GEORGE GROSZ: THE BIG NO  A new Hayward Touring exhibition from Southbank Centre, London Opening Sheffield Institute of the Arts Gallery 17 March – 15 April 2012

George Grosz (1893-1959) was one of the greatest satirical artists of the 20th century. A co-founder of the Berlin Dada group and a revolutionary in the 1920s, he made hundreds of drawings depicting the vices and injustices of a society on the brink of economic and moral collapse. Many of Grosz’s drawings were published in portfolios by the left wing publisher Malik-Verlag and this new Hayward Touring exhibition presents two of the most powerful: ‘Ecce Homo’, 1923, and ‘Hintergrund’ (‘Background’), 1928*. The exhibition opens at the Sheffield Institute of the Arts Gallery and tours to venues across the UK and Eire in 2012.

 
‘Ecce Homo’ (‘Behold the Man’ – the words spoken by Pontius Pilate when he presented Christ to the people) was Grosz’s largest portfolio, consisting of photo-lithographic reproductions of 84 black and white drawings and 16 watercolours (a small number of watercolours will be shown in the exhibition).

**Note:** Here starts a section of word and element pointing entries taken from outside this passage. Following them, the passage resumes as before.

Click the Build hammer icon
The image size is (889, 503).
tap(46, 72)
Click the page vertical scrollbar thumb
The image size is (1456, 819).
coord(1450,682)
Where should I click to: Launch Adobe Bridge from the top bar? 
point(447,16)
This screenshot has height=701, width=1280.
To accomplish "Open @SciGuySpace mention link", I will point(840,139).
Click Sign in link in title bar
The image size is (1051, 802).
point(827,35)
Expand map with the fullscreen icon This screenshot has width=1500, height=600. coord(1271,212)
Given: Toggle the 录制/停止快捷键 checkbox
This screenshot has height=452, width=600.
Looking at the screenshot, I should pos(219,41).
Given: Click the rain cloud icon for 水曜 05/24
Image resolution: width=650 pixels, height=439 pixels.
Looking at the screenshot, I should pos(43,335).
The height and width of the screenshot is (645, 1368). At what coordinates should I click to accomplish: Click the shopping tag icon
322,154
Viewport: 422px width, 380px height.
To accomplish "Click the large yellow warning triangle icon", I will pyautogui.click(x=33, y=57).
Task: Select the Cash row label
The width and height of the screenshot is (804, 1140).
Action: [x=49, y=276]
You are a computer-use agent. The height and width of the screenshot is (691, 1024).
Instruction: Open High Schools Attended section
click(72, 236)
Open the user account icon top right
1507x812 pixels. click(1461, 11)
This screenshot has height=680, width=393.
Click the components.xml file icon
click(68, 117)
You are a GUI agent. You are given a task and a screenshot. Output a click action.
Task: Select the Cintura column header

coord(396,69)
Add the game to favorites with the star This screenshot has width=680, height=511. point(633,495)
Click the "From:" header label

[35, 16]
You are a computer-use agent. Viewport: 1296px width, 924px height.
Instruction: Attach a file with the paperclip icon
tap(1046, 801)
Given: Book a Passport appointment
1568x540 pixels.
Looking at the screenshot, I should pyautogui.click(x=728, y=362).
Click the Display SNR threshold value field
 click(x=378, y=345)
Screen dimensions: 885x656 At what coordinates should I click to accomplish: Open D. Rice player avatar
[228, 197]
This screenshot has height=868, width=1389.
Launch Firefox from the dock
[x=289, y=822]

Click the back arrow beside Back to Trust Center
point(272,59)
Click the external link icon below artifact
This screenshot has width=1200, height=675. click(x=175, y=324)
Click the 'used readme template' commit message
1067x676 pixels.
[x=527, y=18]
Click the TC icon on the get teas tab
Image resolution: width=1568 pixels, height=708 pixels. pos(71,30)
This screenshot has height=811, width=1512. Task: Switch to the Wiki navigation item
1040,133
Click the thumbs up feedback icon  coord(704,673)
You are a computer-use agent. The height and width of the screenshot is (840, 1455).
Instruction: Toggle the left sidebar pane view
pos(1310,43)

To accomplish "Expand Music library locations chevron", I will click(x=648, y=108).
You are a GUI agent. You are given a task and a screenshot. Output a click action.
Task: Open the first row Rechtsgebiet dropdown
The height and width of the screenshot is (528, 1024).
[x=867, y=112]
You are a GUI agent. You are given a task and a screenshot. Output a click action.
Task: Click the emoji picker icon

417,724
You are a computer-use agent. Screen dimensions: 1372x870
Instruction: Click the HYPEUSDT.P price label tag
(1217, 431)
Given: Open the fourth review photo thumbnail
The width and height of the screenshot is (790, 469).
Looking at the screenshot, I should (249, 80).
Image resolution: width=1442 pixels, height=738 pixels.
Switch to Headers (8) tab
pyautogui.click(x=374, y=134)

The drawings show Grosz at the height of his satirical powers, as he presents a monstrous menagerie of Berlin characters, capturing a society living in the shadow of hyper-inflation and social disorientation, divided between fascism and communism. The drawings range from the primitive and graffiti-like, to complex Futuristic street scenes and depict city streets, workers’ hovels, seedy night bars and brothels and caricatures of black marketeers, pimps, prostitutes, demobbed soldiers and the nouveau-riche. Shortly after publication in 1923, Grosz and his publisher were prosecuted for obscenity and the printing plates for Ecco Homo were destroyed. Later when the Nazis came to power, the remaining books and portfolios were publicly burned in May 1933. Only a few copies survived.
 
The second small portfolio of 17 drawings included in the exhibition is ‘Hintergrund’ (‘Background’), published in 1928 on the occasion of Erwin Piscator’s production the anti-war play ‘The Good Soldier Schwejk’.  Grosz collaborated with Piscator and designed the sets, masks and stage costumes and produced projections.  The portfolio Hintergrund was distributed to the audience at the première – these and other drawings were projected onto a screen above the stage. The anti-militarist message of the portfolio, particularly the image of the crucified Christ wearing a gas mask and military boots, resulted in criminal charges against artist and publisher for ‘blasphemy and defamation of the German military’. It was the longest trial in pre-Nazi German history, and eventually resulted in an acquittal.
 
In 1933 Grosz fled to the US days before Hitler came to power. While in exile, the Nazi government stripped him of his German citizenship and in 1937 his work featured prominently in the Nazi’s notorious ‘Degenerate Art’ exhibition.  Grosz became an American citizen in 1938 and continued to live in the US until 1959, when he returned to Berlin. He died just a few months later.